* **WHAT IS EXPECTED**: From the first line of the material through the line containing "Given: Click the x-axis label 20", restate everything word for word and nothing more.

____

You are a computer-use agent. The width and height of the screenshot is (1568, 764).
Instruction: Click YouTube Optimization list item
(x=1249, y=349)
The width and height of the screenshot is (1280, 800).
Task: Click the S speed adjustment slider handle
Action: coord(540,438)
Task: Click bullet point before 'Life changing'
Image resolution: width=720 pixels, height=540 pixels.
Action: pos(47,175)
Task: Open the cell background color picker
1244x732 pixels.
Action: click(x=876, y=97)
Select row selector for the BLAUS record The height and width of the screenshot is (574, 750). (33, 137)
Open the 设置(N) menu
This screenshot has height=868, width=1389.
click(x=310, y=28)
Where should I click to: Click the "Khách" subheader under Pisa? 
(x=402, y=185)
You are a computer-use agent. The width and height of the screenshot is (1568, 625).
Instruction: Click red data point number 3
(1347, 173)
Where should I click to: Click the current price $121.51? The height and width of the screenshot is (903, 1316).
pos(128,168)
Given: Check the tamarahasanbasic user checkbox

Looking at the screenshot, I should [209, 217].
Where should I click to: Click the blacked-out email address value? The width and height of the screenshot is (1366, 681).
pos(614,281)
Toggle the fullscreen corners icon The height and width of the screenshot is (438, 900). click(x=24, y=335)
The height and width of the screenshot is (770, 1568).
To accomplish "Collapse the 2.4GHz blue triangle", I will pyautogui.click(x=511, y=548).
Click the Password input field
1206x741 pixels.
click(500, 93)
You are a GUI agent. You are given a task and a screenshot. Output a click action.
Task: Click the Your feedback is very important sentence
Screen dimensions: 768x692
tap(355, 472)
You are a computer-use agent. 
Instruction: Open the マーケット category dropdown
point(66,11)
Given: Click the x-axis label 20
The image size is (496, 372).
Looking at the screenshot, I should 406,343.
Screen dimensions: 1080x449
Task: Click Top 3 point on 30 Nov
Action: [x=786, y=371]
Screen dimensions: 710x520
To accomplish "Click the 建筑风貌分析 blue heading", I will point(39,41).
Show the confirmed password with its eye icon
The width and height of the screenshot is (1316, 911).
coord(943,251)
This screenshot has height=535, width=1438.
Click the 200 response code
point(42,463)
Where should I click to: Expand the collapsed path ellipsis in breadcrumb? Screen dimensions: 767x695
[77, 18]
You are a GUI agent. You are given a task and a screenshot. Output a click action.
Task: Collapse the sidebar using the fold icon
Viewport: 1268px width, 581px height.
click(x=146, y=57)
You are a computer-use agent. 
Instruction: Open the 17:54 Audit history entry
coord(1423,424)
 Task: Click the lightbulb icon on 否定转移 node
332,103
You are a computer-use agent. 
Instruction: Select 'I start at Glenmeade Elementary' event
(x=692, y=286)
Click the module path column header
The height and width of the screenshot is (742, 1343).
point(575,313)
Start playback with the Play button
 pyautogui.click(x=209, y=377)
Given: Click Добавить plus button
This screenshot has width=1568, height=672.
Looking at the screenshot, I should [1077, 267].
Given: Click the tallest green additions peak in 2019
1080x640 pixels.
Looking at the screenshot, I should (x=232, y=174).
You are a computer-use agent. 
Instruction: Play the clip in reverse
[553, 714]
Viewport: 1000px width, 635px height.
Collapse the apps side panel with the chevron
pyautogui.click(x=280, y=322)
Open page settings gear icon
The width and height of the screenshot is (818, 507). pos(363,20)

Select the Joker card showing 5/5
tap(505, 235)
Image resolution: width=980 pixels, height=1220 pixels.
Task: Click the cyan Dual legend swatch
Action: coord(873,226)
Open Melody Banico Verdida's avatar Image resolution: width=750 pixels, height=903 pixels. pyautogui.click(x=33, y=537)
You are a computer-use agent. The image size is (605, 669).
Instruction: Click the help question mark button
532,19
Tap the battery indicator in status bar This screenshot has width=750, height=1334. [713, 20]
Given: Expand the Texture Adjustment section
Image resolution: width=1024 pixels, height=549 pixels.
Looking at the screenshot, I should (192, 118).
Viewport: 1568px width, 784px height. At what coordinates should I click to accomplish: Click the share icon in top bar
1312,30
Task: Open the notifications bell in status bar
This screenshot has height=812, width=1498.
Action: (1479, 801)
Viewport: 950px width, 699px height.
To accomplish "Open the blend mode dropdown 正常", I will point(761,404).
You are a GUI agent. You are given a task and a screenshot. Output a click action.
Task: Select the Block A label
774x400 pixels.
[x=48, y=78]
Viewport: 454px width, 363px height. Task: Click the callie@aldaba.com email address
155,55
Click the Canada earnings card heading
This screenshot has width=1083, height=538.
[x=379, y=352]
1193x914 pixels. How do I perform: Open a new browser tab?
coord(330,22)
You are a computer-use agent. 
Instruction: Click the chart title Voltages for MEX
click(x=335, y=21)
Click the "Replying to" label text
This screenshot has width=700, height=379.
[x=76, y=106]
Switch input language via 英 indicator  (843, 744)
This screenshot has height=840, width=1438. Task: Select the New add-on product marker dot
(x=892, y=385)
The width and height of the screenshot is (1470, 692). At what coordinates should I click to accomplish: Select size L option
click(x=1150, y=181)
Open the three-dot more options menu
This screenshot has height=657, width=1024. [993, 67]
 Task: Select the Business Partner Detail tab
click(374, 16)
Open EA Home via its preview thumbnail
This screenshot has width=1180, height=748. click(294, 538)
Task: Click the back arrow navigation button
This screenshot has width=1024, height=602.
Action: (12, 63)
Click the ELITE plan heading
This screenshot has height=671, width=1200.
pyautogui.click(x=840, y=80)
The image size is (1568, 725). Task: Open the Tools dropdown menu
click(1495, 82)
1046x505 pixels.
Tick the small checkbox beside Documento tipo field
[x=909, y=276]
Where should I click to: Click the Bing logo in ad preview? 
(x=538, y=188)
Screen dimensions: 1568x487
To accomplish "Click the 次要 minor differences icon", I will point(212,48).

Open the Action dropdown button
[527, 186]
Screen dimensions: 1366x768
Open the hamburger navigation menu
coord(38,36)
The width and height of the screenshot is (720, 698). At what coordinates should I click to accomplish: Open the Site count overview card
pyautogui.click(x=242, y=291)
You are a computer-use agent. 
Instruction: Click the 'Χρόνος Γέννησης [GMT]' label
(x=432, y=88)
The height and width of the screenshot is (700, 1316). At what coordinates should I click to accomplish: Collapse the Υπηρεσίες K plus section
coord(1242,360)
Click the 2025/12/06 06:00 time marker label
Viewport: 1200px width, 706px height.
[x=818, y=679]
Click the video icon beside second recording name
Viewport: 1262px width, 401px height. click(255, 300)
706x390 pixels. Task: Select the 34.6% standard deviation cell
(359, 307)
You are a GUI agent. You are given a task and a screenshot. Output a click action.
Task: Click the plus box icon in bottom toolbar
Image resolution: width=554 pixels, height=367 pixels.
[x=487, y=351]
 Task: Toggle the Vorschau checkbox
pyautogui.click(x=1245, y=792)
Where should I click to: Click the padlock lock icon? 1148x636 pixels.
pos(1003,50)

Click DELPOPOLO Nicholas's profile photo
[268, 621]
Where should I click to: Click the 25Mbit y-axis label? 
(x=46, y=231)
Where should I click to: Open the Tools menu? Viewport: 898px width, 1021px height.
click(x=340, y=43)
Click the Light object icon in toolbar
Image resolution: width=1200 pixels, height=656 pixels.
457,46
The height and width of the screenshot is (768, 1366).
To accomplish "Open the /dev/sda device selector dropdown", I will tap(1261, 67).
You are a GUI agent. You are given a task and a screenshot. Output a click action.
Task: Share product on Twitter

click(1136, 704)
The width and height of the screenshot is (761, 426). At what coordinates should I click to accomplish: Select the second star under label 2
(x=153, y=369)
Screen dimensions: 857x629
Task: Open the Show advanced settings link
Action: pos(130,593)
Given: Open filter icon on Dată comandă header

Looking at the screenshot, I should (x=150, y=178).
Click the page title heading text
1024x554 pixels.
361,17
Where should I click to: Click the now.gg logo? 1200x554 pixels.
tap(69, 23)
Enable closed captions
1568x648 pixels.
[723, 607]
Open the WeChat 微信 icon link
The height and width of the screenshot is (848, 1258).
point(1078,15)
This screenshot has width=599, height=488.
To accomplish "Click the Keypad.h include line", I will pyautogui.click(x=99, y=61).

____

* **EXERCISE RESPONSE**:
You are a computer-use agent. The width and height of the screenshot is (1568, 764).
Instruction: Click YouTube Optimization list item
(x=1249, y=349)
The width and height of the screenshot is (1280, 800).
Task: Click the S speed adjustment slider handle
Action: coord(540,438)
Task: Click bullet point before 'Life changing'
Image resolution: width=720 pixels, height=540 pixels.
Action: pos(47,175)
Task: Open the cell background color picker
1244x732 pixels.
Action: click(x=876, y=97)
Select row selector for the BLAUS record The height and width of the screenshot is (574, 750). (33, 137)
Open the 设置(N) menu
This screenshot has height=868, width=1389.
click(x=310, y=28)
Where should I click to: Click the "Khách" subheader under Pisa? 
(x=402, y=185)
You are a computer-use agent. The width and height of the screenshot is (1568, 625).
Instruction: Click red data point number 3
(1347, 173)
Where should I click to: Click the current price $121.51? The height and width of the screenshot is (903, 1316).
pos(128,168)
Given: Check the tamarahasanbasic user checkbox

Looking at the screenshot, I should [209, 217].
Where should I click to: Click the blacked-out email address value? The width and height of the screenshot is (1366, 681).
pos(614,281)
Toggle the fullscreen corners icon The height and width of the screenshot is (438, 900). click(x=24, y=335)
The height and width of the screenshot is (770, 1568).
To accomplish "Collapse the 2.4GHz blue triangle", I will pyautogui.click(x=511, y=548).
Click the Password input field
1206x741 pixels.
click(500, 93)
You are a GUI agent. You are given a task and a screenshot. Output a click action.
Task: Click the Your feedback is very important sentence
Screen dimensions: 768x692
tap(355, 472)
You are a computer-use agent. 
Instruction: Open the マーケット category dropdown
point(66,11)
Given: Click the x-axis label 20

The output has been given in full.